Sadly, both pictures can be true. Godless conduct can often hold a fascination and perverse attraction for the godly; the very things they profess hateful and distressing they are also reluctant to leave behind. Sodom seems to have held such a perverse fascination for Lot. This righteous man, despite living in the city for some years, had no effect on its inhabitants; God was not able to find ten righteous persons in the city.

The world in which we live is filled with all manner of evil and godlessness. Jesus calls us to live in such a world – it is the world into which he came as Saviour. He calls us to love this world not with an envious love but with his own transformative love. He calls us not to wring our hands at its godlessness while being held captive by its values. He calls us to be salt and light, to bring the transforming power of the kingdom into a lost world. God longs to find many righteous persons in our cities. He wants us not only to be righteous but to be agents of righteousness – those through whom godliness becomes fashionable.

In his valuable little book, The Practice of Godliness, Jerry Bridges writes, “Godliness is no optional spiritual luxury for a few quaint Christians of a bygone era or for some group of super-saints of today. It is both the privilege and duty of every Christian to pursue godliness, to train himself to be godly, to study diligently the practice of godliness… Godliness is more than Christian character: It is Christian character that springs from a devotion to God.” Jerry Bridges argues that such devotion to God “is composed of three essential elements: the fear of God; the love of God; the desire for God.”

We are called to live such lives not simply for our own sake – that we might escape “what is going to happen to the ungodly” (2:6). It is not the matter of perfecting personal piety but of bringing the presence of God into a world that has turned its back on him.
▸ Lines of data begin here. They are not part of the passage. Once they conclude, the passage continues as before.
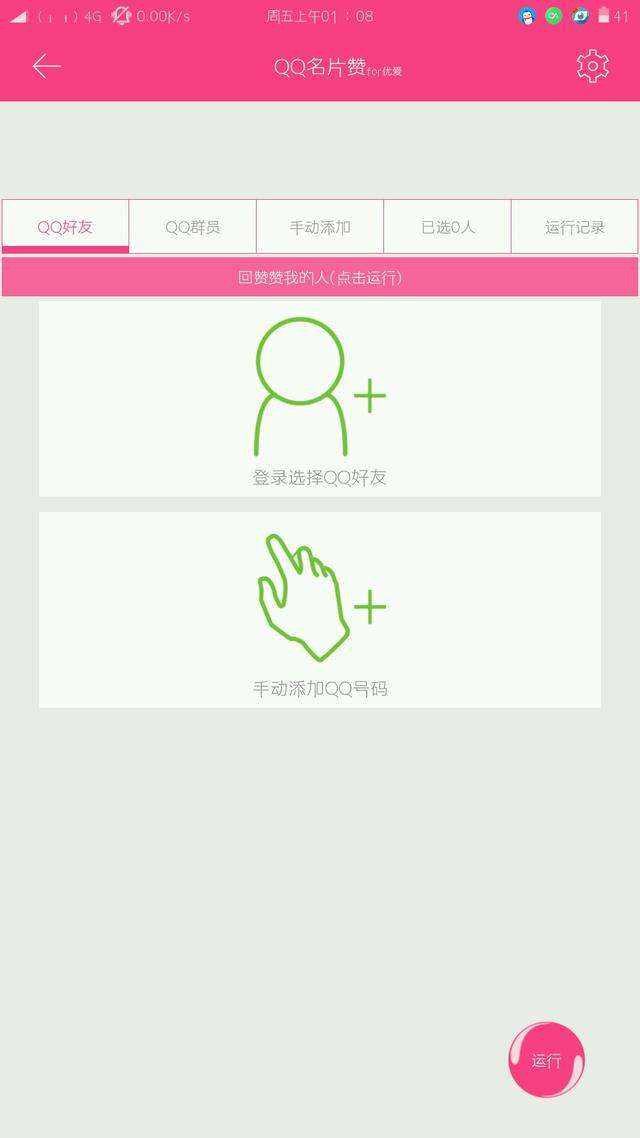Switch to the 运行记录 tab
Screen dimensions: 640x1138
[574, 227]
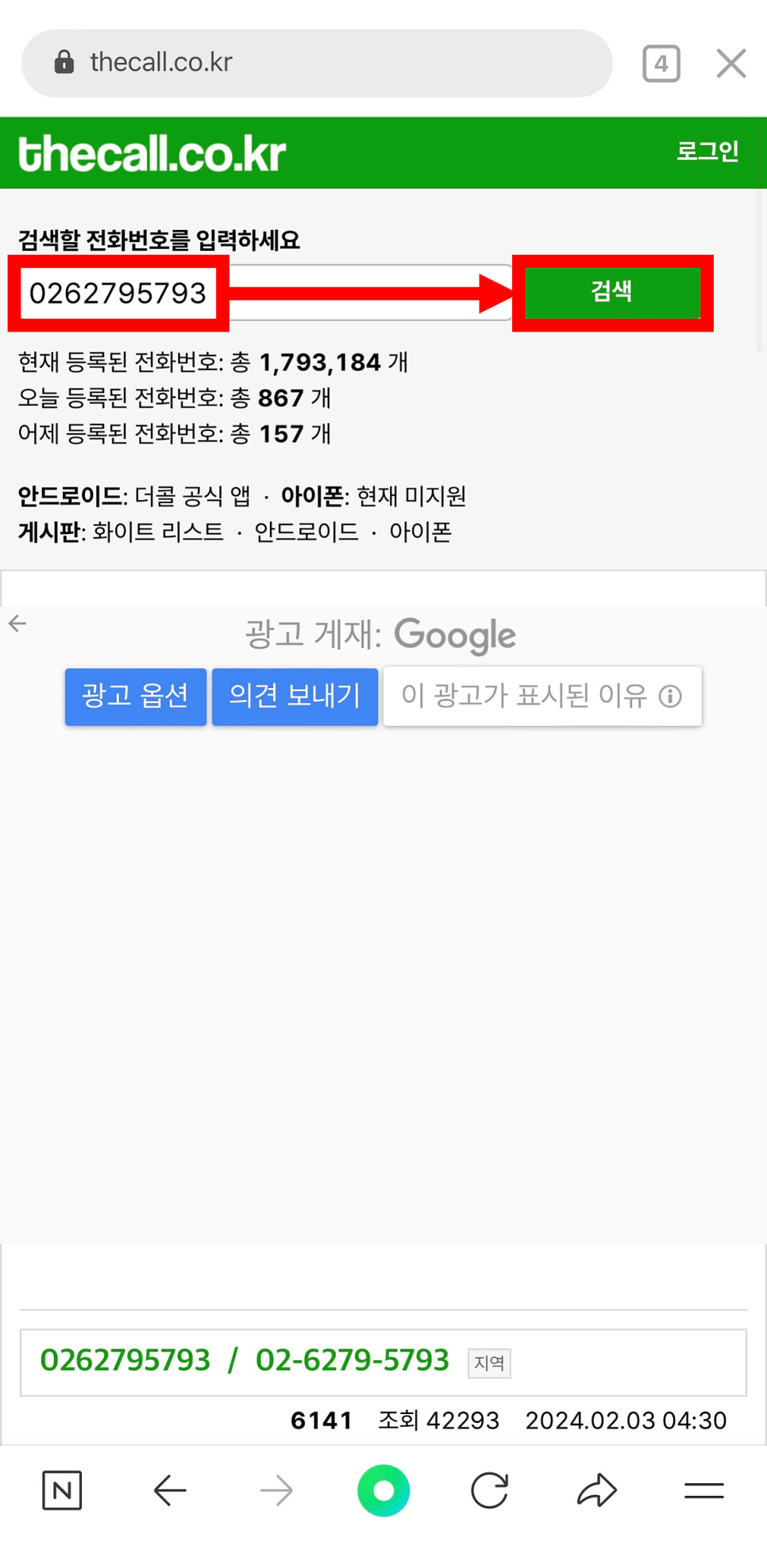Navigate back in the browser
Image resolution: width=767 pixels, height=1568 pixels.
tap(170, 1490)
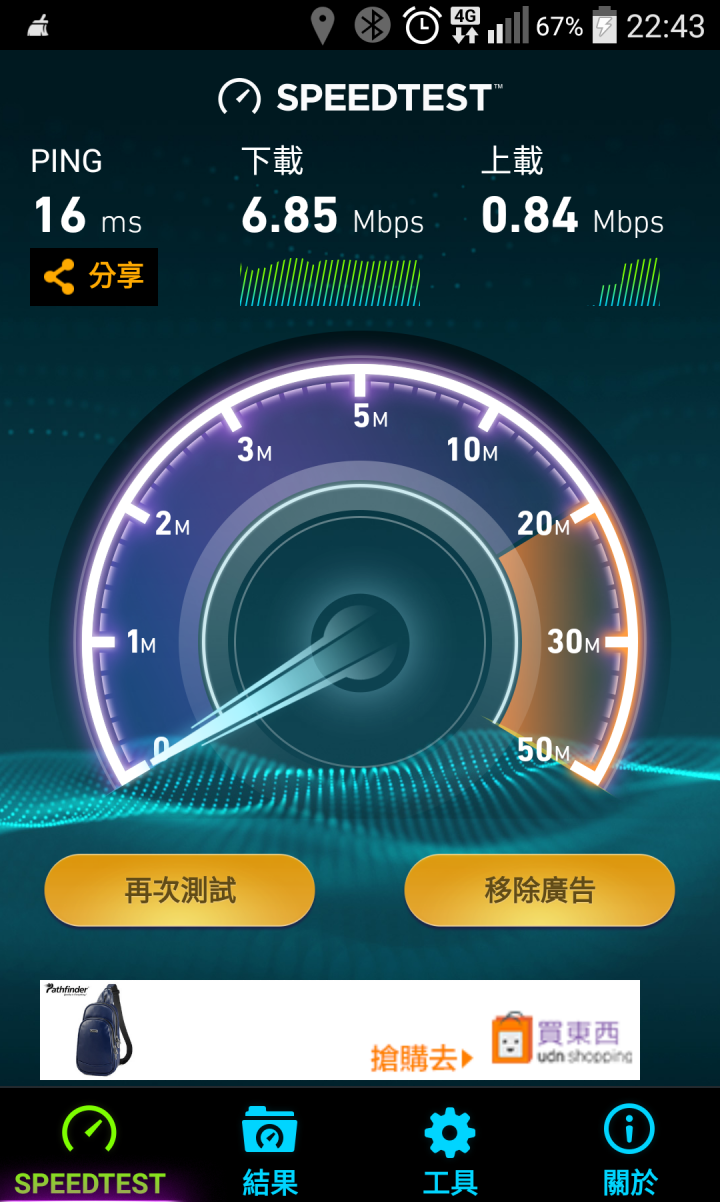The image size is (720, 1202).
Task: Share the speed test result via 分享
Action: (94, 277)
We are to live godly and attractive lives for the sake of others – that they too might be saved.

Take a moment to think about those whose lives and words have encouraged you to live for God. What were the characteristics of their lives? How did they have an influence on you?

Think now about how your life might have an influence upon others.

Lord Jesus, make me more like you. By the power of your life within me, may my life have a transformative influence on others. May they also come to know you, follow you and rejoice in your salvation.